# 1. Reading data into pandas

Before you can use pandas to analyze some data, you need some data. This might be a file that lives on your computer, a file that lives on the Internet or a collection of data derived from another step in your processing pipeline.

There are several ways you can read data into a pandas dataframe, and you can load many different types of data files, including CSVs and other delimited text files, Excel files [and more](https://www.cbtnuggets.com/blog/2018/10/14-file-types-you-can-import-into-pandas/).

Here are a few of the more common approaches.

First, let's import pandas `as` pd.

In [None]:
import pandas as pd

### From a CSV file

If your data file is delimited with something other than a comma, you'll need to specify that in the `sep` argument. For example, if you had a pipe-delimited file: `pd.read_csv('../data/my-pipe-delimited-file.txt', sep='|')`

Let's read in the MLB salary data.

In [None]:
df_csv = pd.read_csv('../data/mlb.csv')

In [None]:
df_csv.head()

### From a CSV file on the Internet

Just pass in the URL. This example uses [licensed child care facility data from Colorado's open data portal](https://data.colorado.gov/Early-childhood/Colorado-Licensed-Child-Care-Facilities-Report/a9rr-k8mu).

The values that get returned aren't live -- like, if the results changed, your data frame would not update with new values. It reads in the data once.

In [None]:
df_csv_internet = pd.read_csv('https://data.colorado.gov/api/views/a9rr-k8mu/rows.csv?accessType=DOWNLOAD')

In [None]:
df_csv_internet.head()

### From an Excel file

To read an Excel file in pandas, use the [`read_excel()`](https://pandas.pydata.org/pandas-docs/stable/generated/pandas.read_excel.html) method. Depending on the filetype (`xls` or `xlsx`), you'd also need to separately install into your virtual environment the `xlrd` or `openpyxl` modules. (We've already installed both here.)

You might also want to specify the `sheet_name` to select your worksheet of interest -- the default is "the first one."

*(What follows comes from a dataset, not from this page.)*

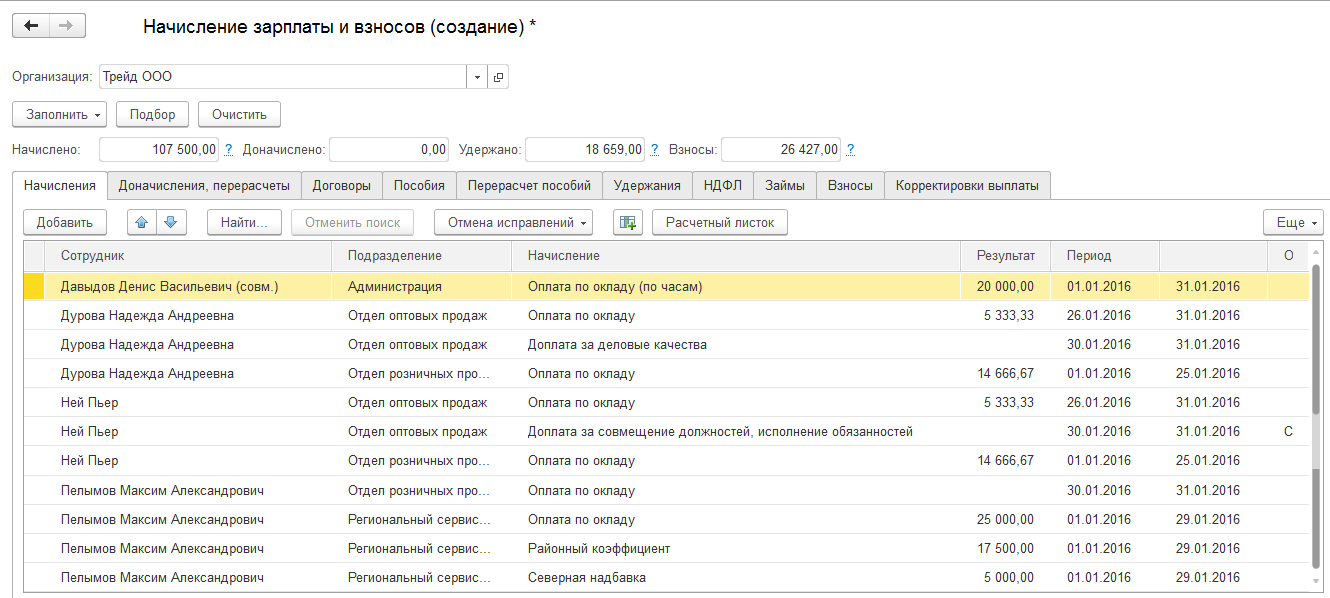Move row down with arrow icon
1330x598 pixels.
[x=171, y=222]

Here, we're reading in a spreadsheet with data on accidental drug overdoses in Connecticut.

In [None]:
df_xl = pd.read_excel('../data/CT_Overdoses_2012-2016.xlsx', sheet_name='Accidental_Drug_Related_Deaths_')

In [None]:
df_xl.head()

### From a Python data collection

Maybe the work you're doing in pandas happens downstream of some other Python processing, so the data exists as a native Python data collection -- say, a list of dictionaries. You can turn this (and other Python data collections, like a list of lists) into a pandas dataframe, too.

In [None]:
test_data = [
    {'name': 'Cody Winchester', 'job': 'Director of technology', 'location': 'Spearfish, SD'},
    {'name': 'Guy Fieri', 'job': 'Gourmand', 'location': 'Flavortown'},
    {'name': 'Michael Bennet', 'job': 'Senator', 'location': 'Washington, D.C.'}
]

In [None]:
df_py_lod = pd.DataFrame(data=test_data)

In [None]:
df_py_lod.head()

If you have a list of lists, you would need to also specify the `columns` keyword argument, as well:

In [None]:
test_data_ls = [
    ['Cody Winchester', 'Director of technology', 'Spearfish, SD'],
    ['Guy Fieri', 'Gourmand', 'Flavortown'],
    ['Michael Bennet', 'Senator', 'Washington, D.C']
]

In [None]:
df_py_lol = pd.DataFrame(data=test_data_ls, columns=['name', 'job', 'location'])

In [None]:
df_py_lol.head()

### From an HTML table

OK SO.

This one requires you to install and specify the Python package that has the HTML parsing engine of your choice -- [BeautifulSoup](https://www.crummy.com/software/BeautifulSoup/bs4/doc/) or [lxml](http://lxml.de/). The default is `lxml`, but here we're going to use BeautifulSoup.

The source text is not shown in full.